Most of flavan-3-ols accumulate in the grape berry seeds and skins. According to previous studies, there was no significant effect of rootstock on flavan-3-ol concentrations, indicating that flavan-3-ol concentrations were relatively stable and not easily influenced by cultivation practices^[21,44,45]. Nonetheless, in this study, Petit Verdot grapevines grafted onto the 101-14MGt increased the concentrations of flavan-3-ol to some extent in the two seasons, which is consistent with the previous report^[15]. Furthermore, the vintages remained the dominant factor for the difference in flavan-3-ol concentrations in grapes among the grafted and own-rooted vines. In this study, the flavan-3-ol concentrations of grapes were lower in 2017 with plenty light and less rain, and higher in 2016 with less light and more rain. This difference was mainly caused by the special accumulation pattern of flavan-3-ols. A recent study has shown that flavan-3-ols in grape berries usually reaches its highest concentration at the veraison and then shows a decreasing trend^[46]. Plenty light and less rain during veraison accelerate the decomposition rate of flavan-3-ols, which in turn causes the low flavan-3-ol concentrations in mature berries in this vintage^[47]. Furthermore, since the astringency of wines depends not only on the concentrations of proanthocyanidin but also on its structure, the mean degree of polymerization (mDP) is also an indicator that is often focused on. In agreement with the previous reports, the mDP of skin proanthocyanidins was higher than that of seed proanthocyanidins^[48]. Gutiérrez-Gamboa et al.^[38] revealed that 101-14MGt and SO4 increased the skin proanthocyanidin mDP of Merlot. However, this result was not clearly evidenced in Petit Verdot. Moreover, changes in the phytohormone content in grape can affect the content of several phenolic compounds such as procyanidi, terpenoid derivatives peonidin-3-glucoside, catechin and epicatechin^[49].
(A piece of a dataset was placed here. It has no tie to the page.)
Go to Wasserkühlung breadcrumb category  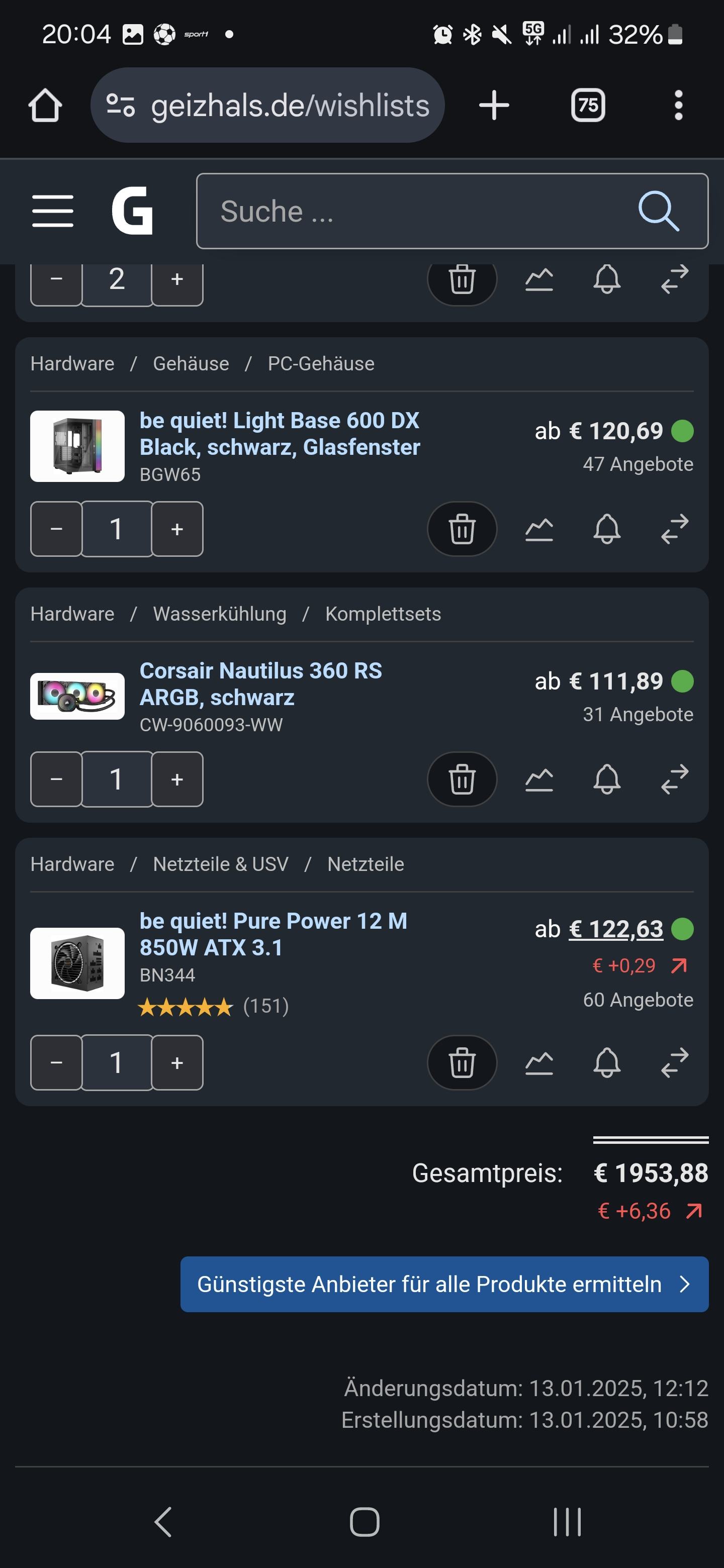point(219,614)

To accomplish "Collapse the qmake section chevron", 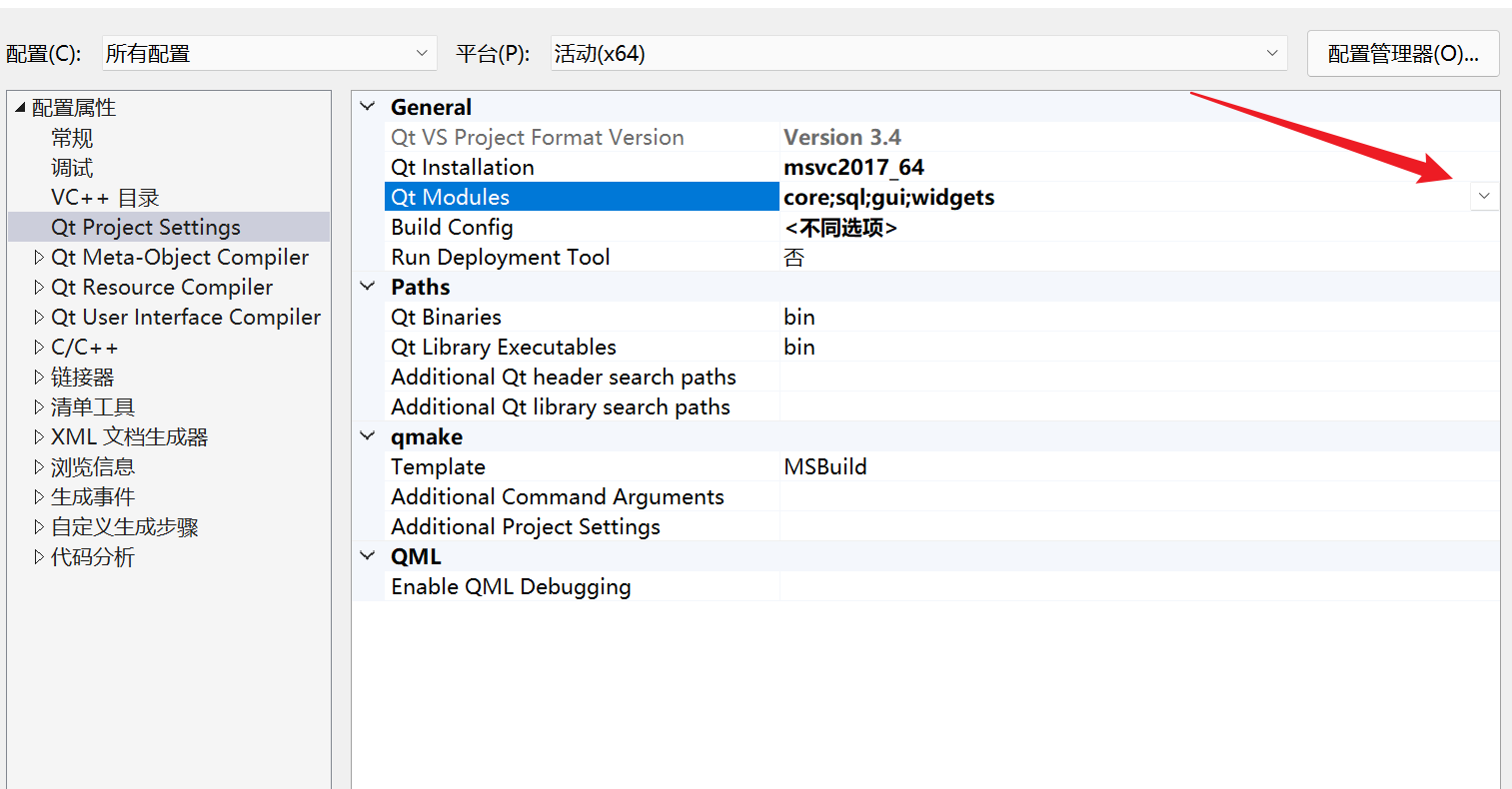I will tap(367, 436).
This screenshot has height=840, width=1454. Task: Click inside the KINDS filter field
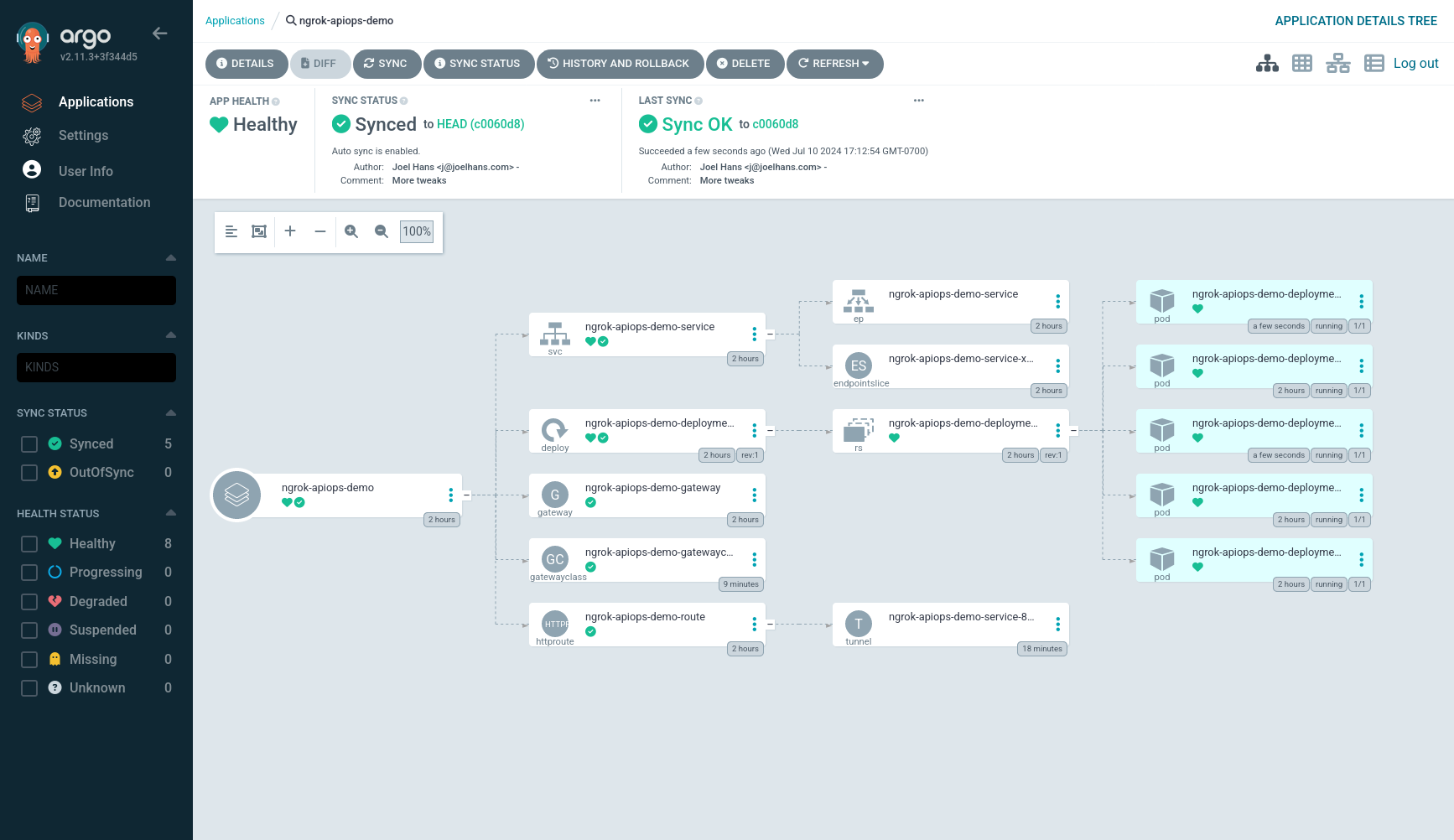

In recent years, Petit Verdot grapes have been trialed and promoted in some production areas in eastern China, but there are limited reports on the effects of rootstocks on flavonoid profiles in Petit Verdot grapes. Commonly, different rootstocks could either delay ripening or accelerate ripening of the grape berries, apart from other effects, but there was no clear evidence in Petit Verdot in the current study. Vintage was the decisive factor in berry physiochemical parameters as already reported in several studies, whereas rootstocks had no significant effects on berry physicochemical parameters such as berry weight, titratable acidity, total soluble solids and pH, except for Beta which significantly increased the pH. The rootstocks played an important role in the accumulation of flavonoid compounds, especially anthocyanins and flavonols. 1103P increased the accumulation of anthocyanins and flavonols in berry skins in the two seasons. Beta significantly increased the anthocyanin concentrations of the berry skins in this study, while also showing a detrimental effect on the biosynthesis of flavonols except for syringetin. Flavan-3-ols were relatively stable in grapes and less influenced by rootstocks, with no significant differences observed between the two years. The effects of SO4 on anthocyanins and flavonols in grape skins were susceptible by seasonal factors and did not show consistent results in the two-successive years. The PCA showed that PV/5BB was closest to the own-rooted vines in terms of flavonoid compounds and the rest of the rootstocks were different from the own-rooted vines. Overall, the current study provided some interesting data for some rootstocks to be used for Petit Verdot in eastern China.